Updated on November 27 at 6 p.m. ET.
A far-right conspiracy theorist who landed in Special Counsel Robert Mueller’s crosshairs over his friendship with the longtime Donald Trump confidant Roger Stone now says that Mueller has offered him a plea deal on one count of perjury related to his conversations with Stone in 2016—but he is not going to take the deal, he told me in an interview on Monday. “I will not sign a statement that says I willfully and knowingly lied, because I did not,” Jerome Corsi said.
Mueller has been interviewing Stone’s associates and senior Trump-campaign officials in recent months—including Corsi, Trump’s former campaign CEO Steve Bannon, and the former campaign chairman Paul Manafort—to determine whether Stone knew in advance that WikiLeaks had obtained hacked emails from a senior Clinton-campaign official, John Podesta, and coordinated the release to distract from the damaging Access Hollywood tape that showed Trump making vulgar comments about women. (The emails were dumped on October 7, 2016, just minutes after the tape was released by The Washington Post.)
Corsi was subpoenaed by Mueller’s team in September and has been predicting since last month that he might be indicted for lying.
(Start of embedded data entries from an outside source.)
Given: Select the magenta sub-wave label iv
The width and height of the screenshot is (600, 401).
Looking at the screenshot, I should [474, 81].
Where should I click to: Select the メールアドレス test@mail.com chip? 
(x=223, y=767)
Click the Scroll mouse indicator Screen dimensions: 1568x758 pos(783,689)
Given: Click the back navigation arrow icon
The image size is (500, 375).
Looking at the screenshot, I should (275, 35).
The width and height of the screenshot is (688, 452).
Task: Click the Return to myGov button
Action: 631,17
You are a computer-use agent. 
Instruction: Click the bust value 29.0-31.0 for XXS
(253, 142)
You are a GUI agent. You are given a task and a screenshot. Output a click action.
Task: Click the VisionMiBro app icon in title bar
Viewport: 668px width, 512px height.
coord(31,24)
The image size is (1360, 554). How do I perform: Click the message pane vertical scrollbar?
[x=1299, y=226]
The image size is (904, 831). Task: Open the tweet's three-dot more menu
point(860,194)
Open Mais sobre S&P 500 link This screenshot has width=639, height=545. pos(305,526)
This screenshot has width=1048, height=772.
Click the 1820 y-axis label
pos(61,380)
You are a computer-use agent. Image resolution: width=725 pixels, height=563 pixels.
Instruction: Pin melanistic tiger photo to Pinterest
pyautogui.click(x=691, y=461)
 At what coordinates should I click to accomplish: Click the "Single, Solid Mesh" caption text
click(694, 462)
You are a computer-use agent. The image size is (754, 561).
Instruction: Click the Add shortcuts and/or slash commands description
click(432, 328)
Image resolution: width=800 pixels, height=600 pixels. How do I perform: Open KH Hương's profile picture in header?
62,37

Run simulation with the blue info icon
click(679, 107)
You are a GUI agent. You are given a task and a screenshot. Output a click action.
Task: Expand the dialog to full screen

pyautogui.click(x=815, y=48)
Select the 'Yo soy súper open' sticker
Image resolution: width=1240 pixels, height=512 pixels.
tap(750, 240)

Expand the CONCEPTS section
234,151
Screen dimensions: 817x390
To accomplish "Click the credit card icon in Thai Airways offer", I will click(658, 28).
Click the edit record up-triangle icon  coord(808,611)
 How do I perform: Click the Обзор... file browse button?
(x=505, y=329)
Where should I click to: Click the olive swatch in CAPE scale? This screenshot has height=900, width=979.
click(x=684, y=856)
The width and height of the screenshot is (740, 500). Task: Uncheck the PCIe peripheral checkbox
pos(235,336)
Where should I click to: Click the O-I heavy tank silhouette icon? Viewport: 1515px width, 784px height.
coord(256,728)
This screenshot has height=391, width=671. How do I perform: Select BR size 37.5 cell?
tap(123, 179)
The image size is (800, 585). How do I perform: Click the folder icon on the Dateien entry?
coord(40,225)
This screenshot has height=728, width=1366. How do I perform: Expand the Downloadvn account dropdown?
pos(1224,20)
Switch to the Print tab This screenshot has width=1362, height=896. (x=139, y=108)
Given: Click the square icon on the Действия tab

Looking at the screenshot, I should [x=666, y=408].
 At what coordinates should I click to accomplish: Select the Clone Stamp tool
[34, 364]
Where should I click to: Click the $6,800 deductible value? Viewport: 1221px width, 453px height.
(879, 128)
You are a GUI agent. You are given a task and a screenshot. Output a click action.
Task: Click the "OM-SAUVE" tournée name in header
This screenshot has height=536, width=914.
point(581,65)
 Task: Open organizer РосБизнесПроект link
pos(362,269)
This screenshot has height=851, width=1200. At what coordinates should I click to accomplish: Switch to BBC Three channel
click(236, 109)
He has said that he told Stone in August 2016 that Podesta would be WikiLeaks’ next victim, but insists it was just a theory that he developed while traveling in Italy with his wife in the summer of 2016—a trip that Mueller has been very interested in, Corsi said. “They wanted me to connect Roger Stone with Assange,” Corsi told me, referring to the WikiLeaks founder who released the hacked Podesta emails in October. “They couldn’t believe how I knew in August that Assange had Podesta’s emails.”